Instructions to follow:
Could you rewrite the entries from the line containing "This screenshot has height=392, width=747." through the end of the entries, changing "highest" to "lowest" and keeping everything else the same? Leave the pictures out of your answer.

Extracted records:
>> begin

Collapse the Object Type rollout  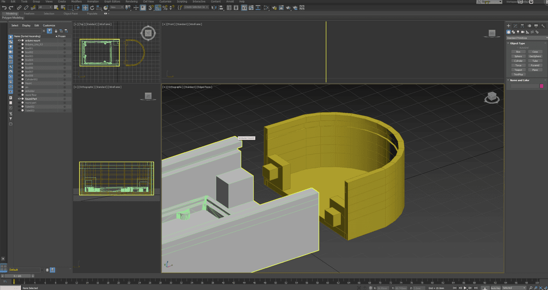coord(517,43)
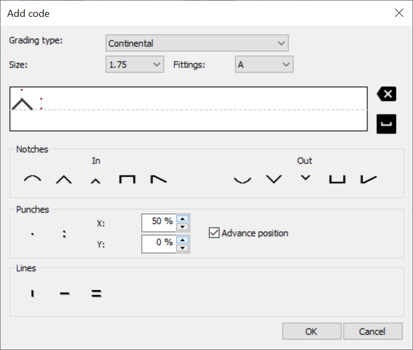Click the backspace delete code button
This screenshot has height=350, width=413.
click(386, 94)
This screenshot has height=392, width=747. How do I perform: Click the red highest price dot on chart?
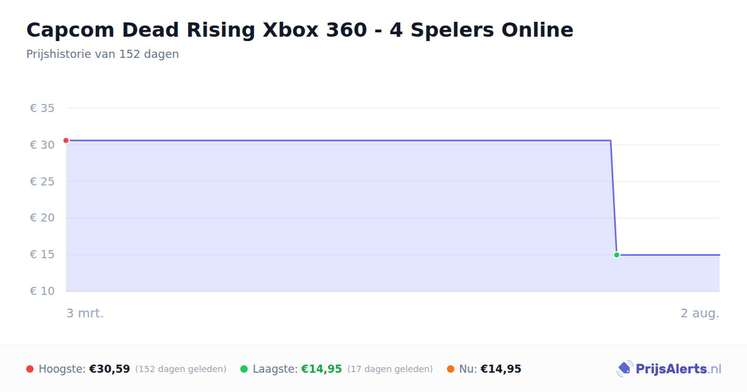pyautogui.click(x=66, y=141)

>> end

Task response:
This screenshot has height=392, width=747. How do I perform: Click the red lowest price dot on chart?
pyautogui.click(x=66, y=141)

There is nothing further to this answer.